*** RECORDS SUPPLIED Section Begins ***

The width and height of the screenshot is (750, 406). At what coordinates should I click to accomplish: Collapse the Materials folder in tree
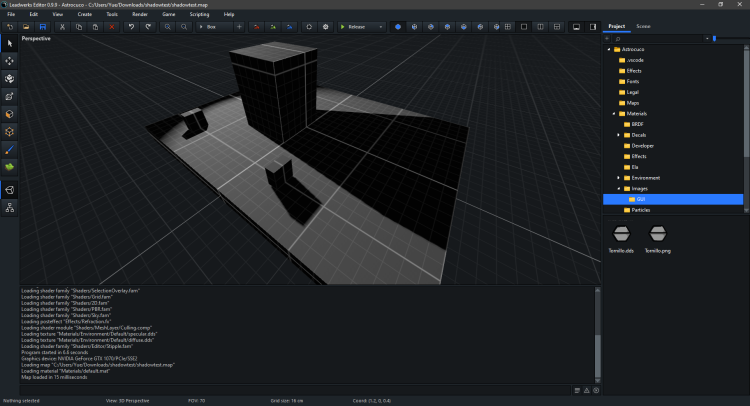(x=615, y=114)
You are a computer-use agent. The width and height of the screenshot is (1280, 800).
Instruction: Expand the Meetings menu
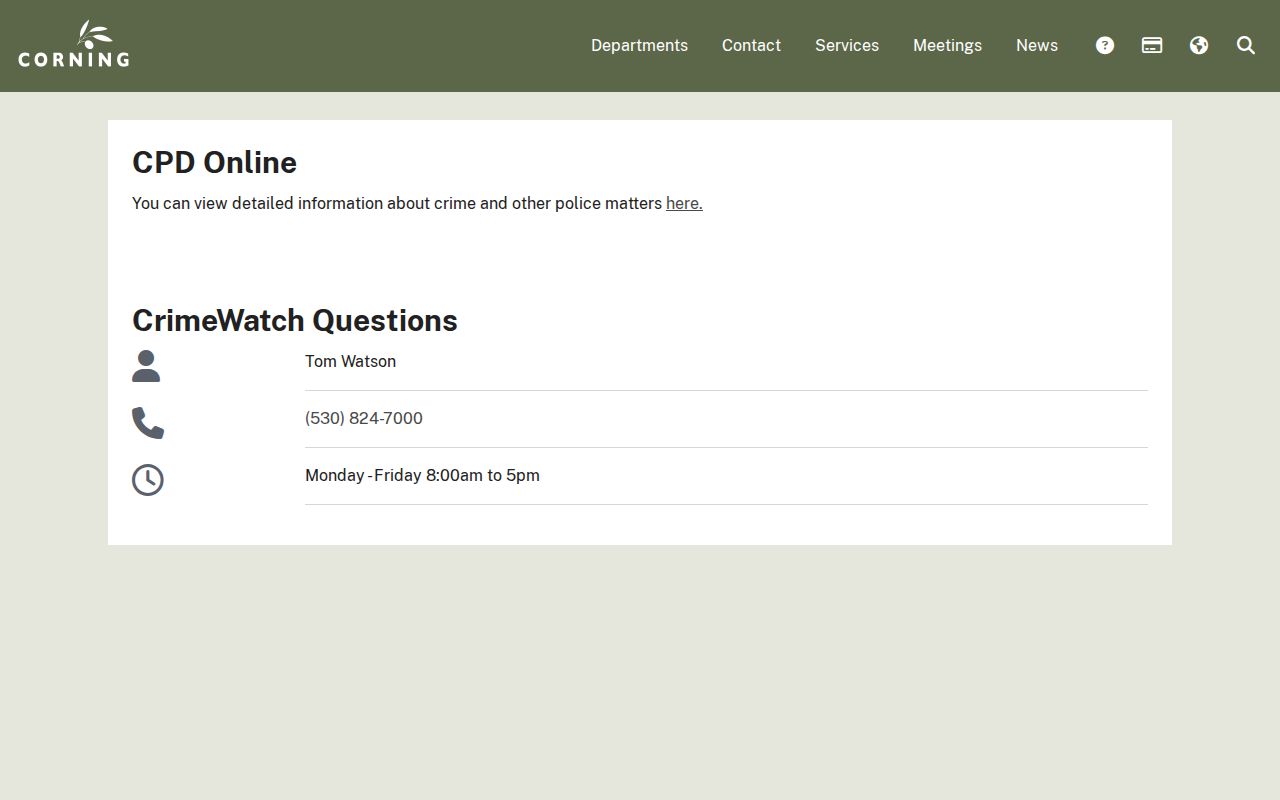(947, 45)
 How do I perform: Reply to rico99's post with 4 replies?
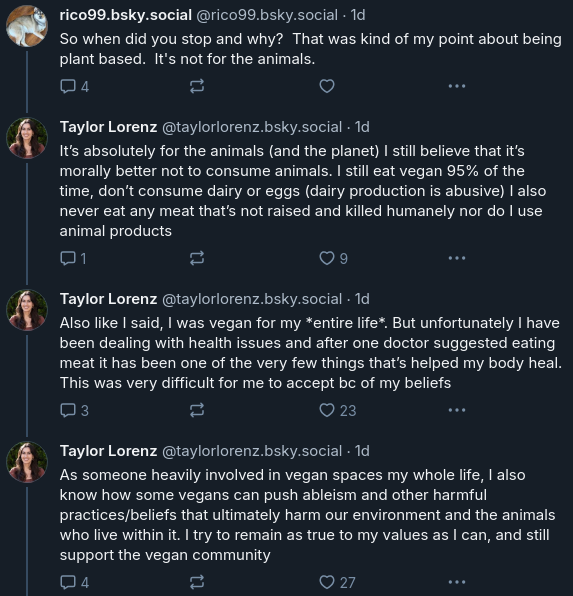point(75,86)

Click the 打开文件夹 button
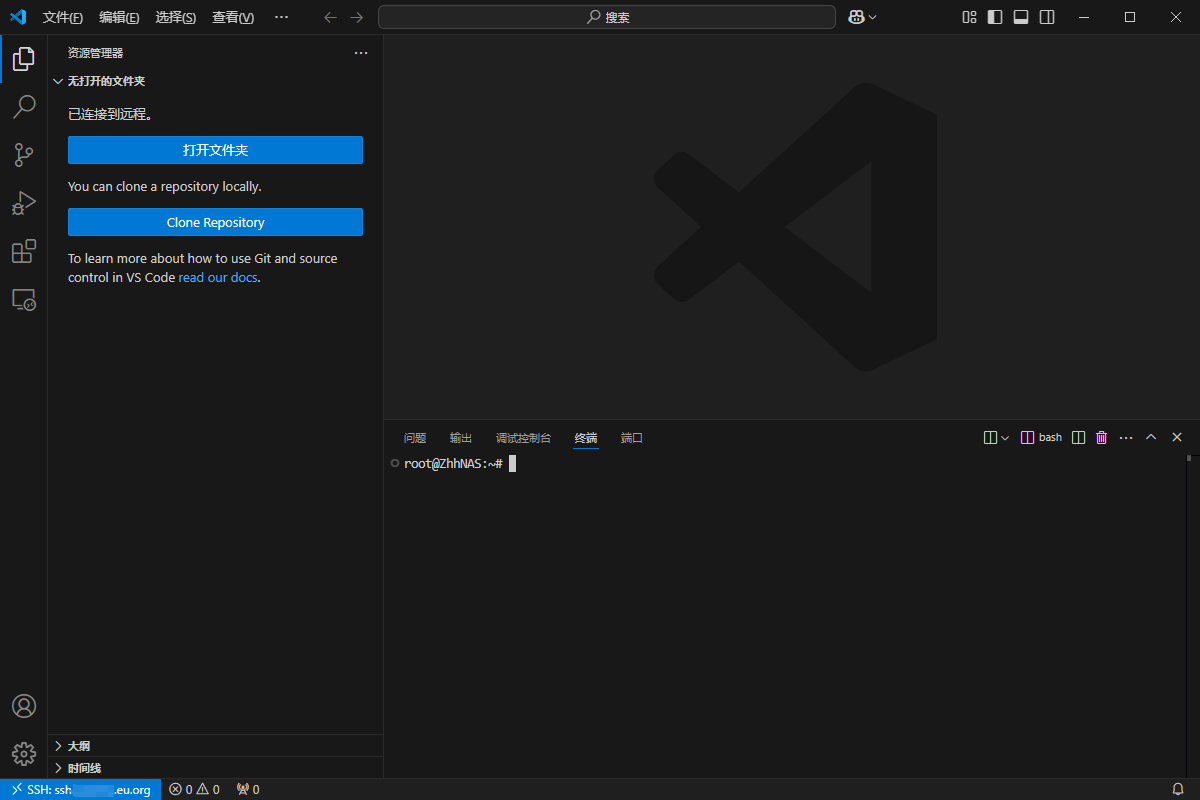[215, 150]
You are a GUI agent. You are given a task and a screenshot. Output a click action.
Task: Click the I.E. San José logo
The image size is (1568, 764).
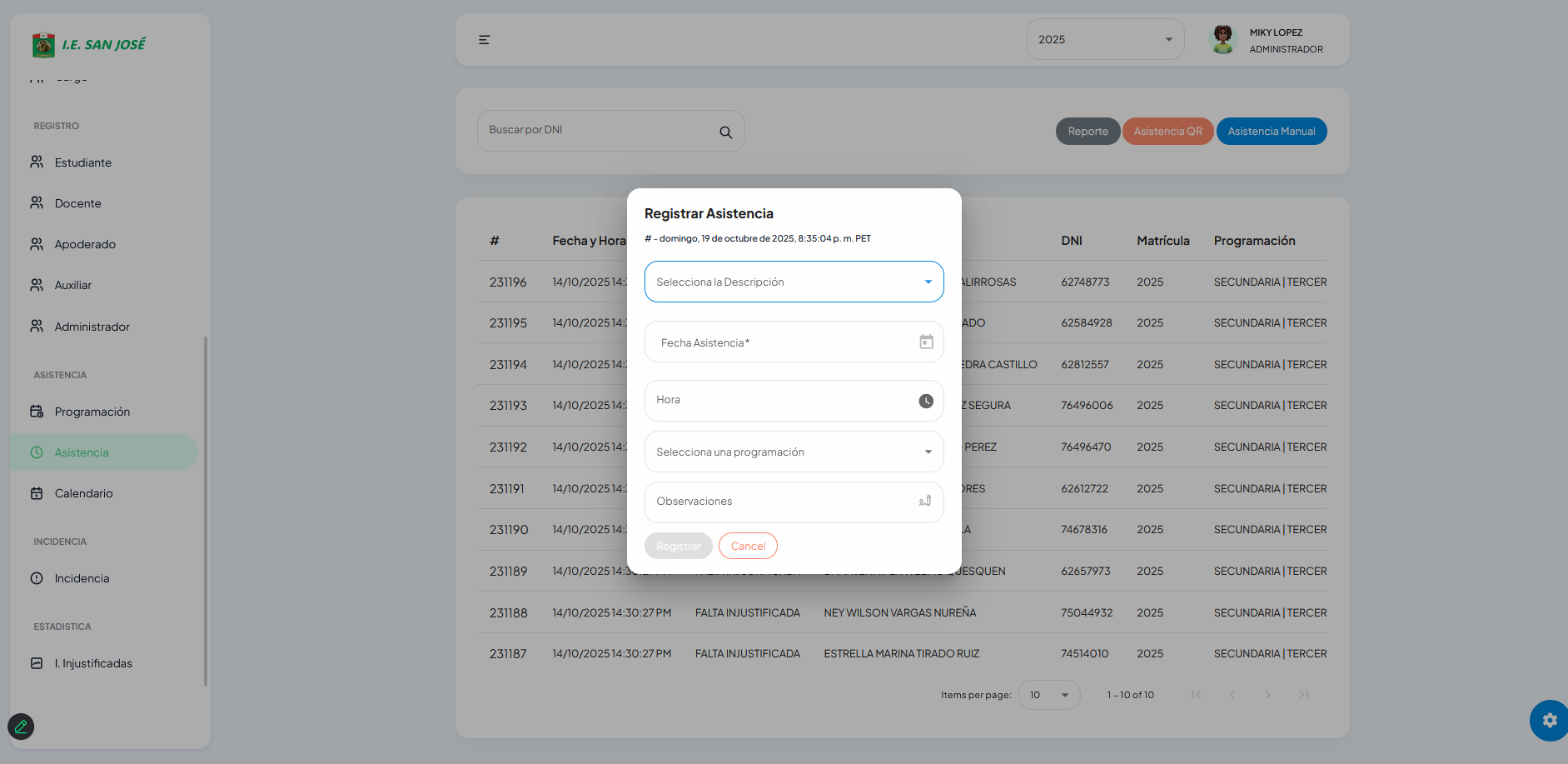pyautogui.click(x=88, y=44)
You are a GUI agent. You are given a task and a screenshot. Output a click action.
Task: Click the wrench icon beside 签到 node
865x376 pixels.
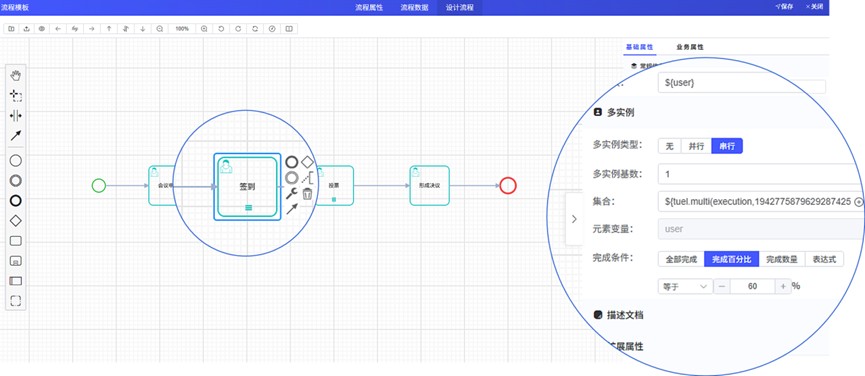[x=292, y=194]
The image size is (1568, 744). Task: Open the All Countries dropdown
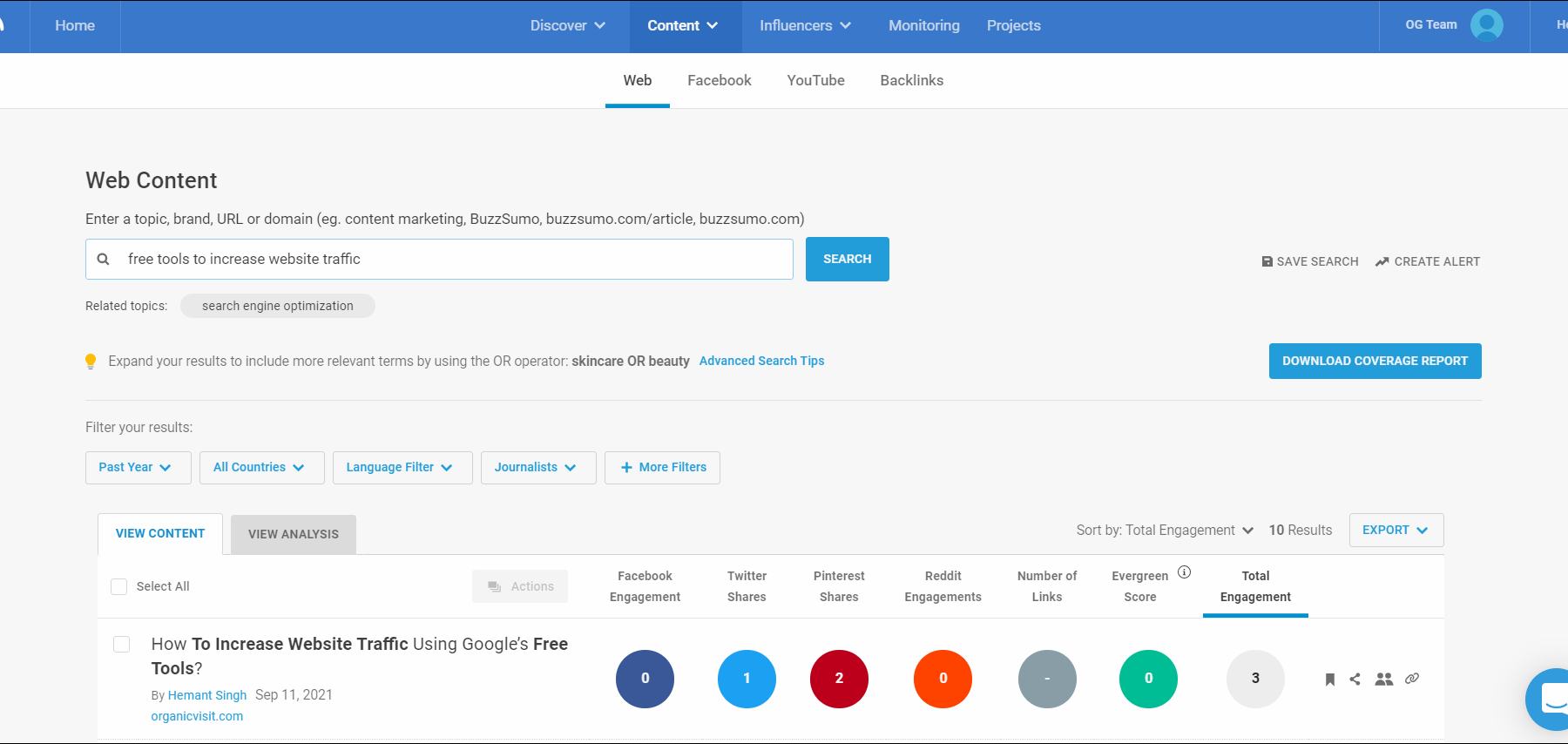[x=261, y=468]
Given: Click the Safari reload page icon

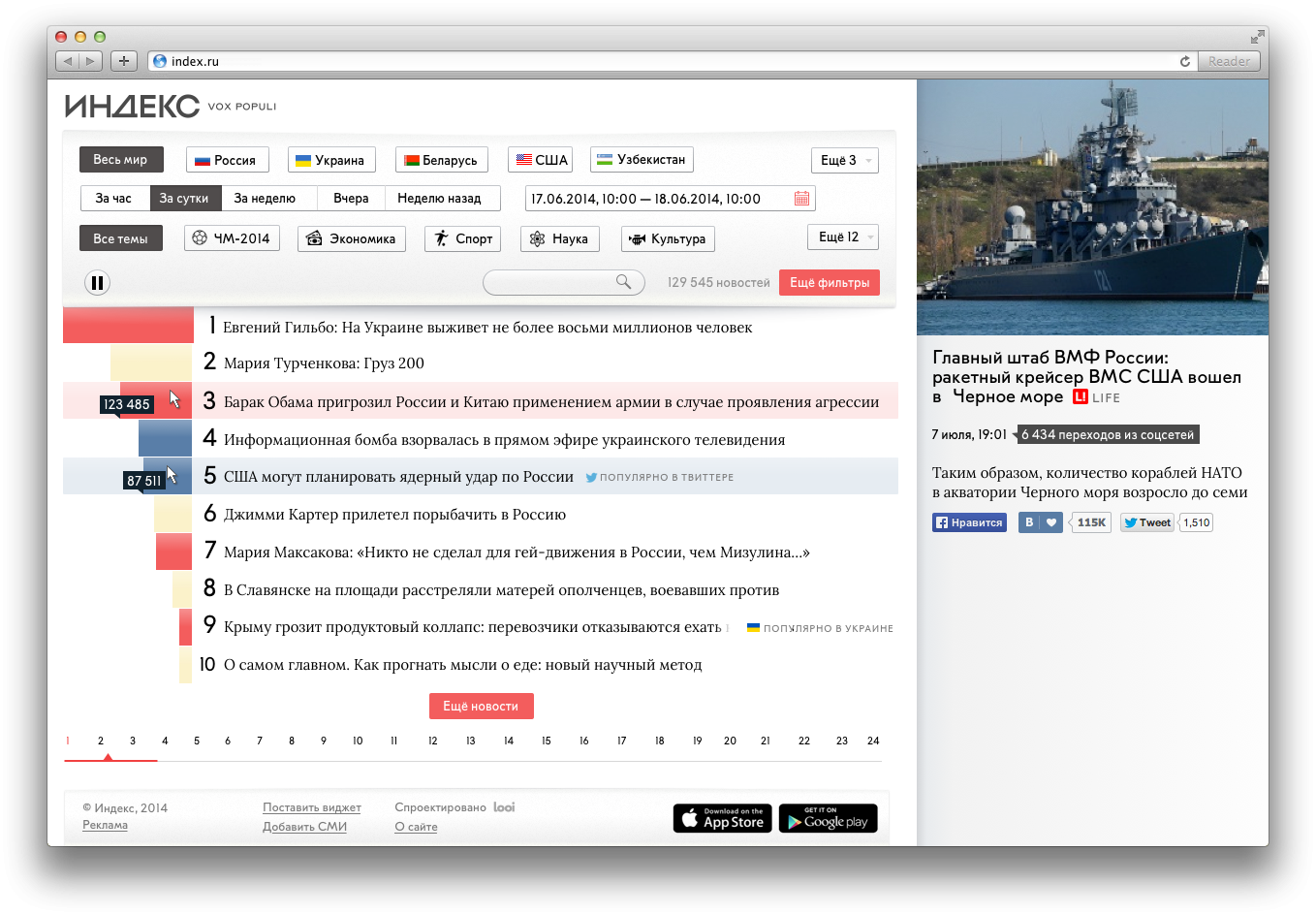Looking at the screenshot, I should coord(1184,61).
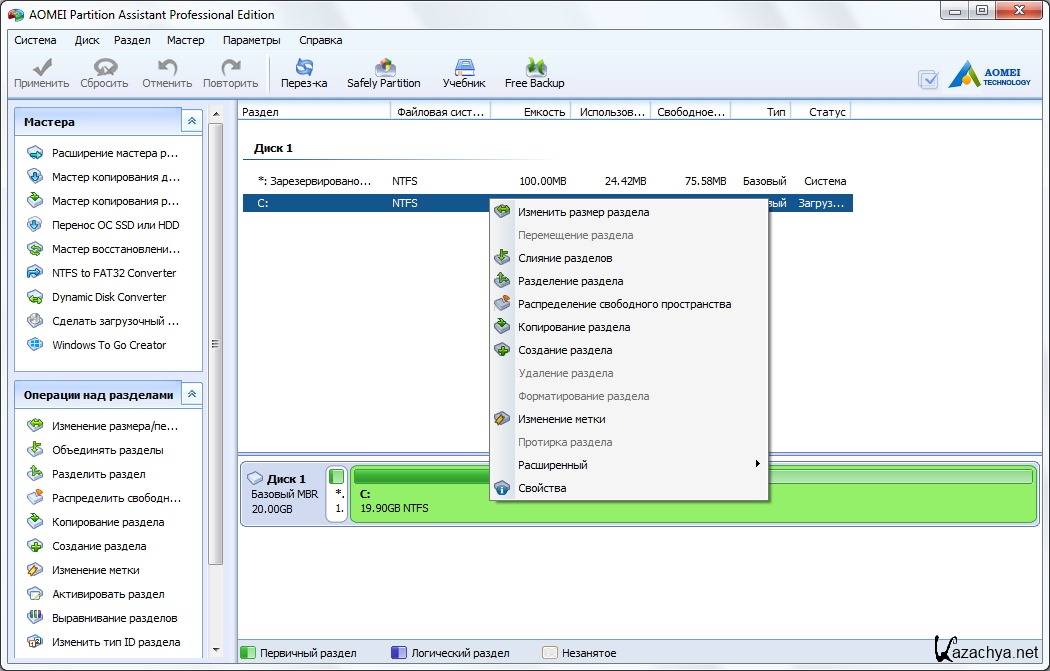The image size is (1050, 671).
Task: Launch Windows To Go Creator
Action: point(108,345)
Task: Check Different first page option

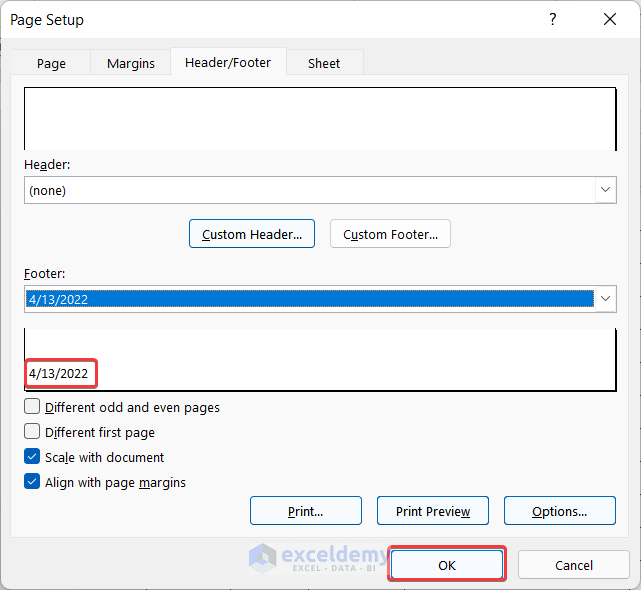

*** RECORDS SUPPLIED Section Ends ***

TASK ITEM
An exact copy of the records above is needed, with the pictures removed.

WRITTEN ANSWER
The width and height of the screenshot is (750, 406). At what coordinates should I click to accomplish: Collapse the Materials folder in tree
(x=615, y=114)
You are a computer-use agent. The width and height of the screenshot is (1280, 800).
Instruction: Expand the Meetings menu
(947, 45)
 How do I perform: Reply to rico99's post with 4 replies?
point(75,86)

Click the 打开文件夹 button
[215, 150]
You are a GUI agent. You are given a task and a screenshot. Output a click action.
Task: Click the I.E. San José logo
The image size is (1568, 764).
pyautogui.click(x=88, y=44)
You are a GUI agent. You are given a task and a screenshot. Output a click action.
Task: Click the wrench icon beside 签到 node
865x376 pixels.
[x=292, y=194]
The image size is (1568, 744). Task: Open the All Countries dropdown
[x=261, y=468]
Given: Click the Safari reload page icon

Looking at the screenshot, I should coord(1184,61).
The image size is (1050, 671).
Task: Launch Windows To Go Creator
Action: point(108,345)
Task: Check Different first page option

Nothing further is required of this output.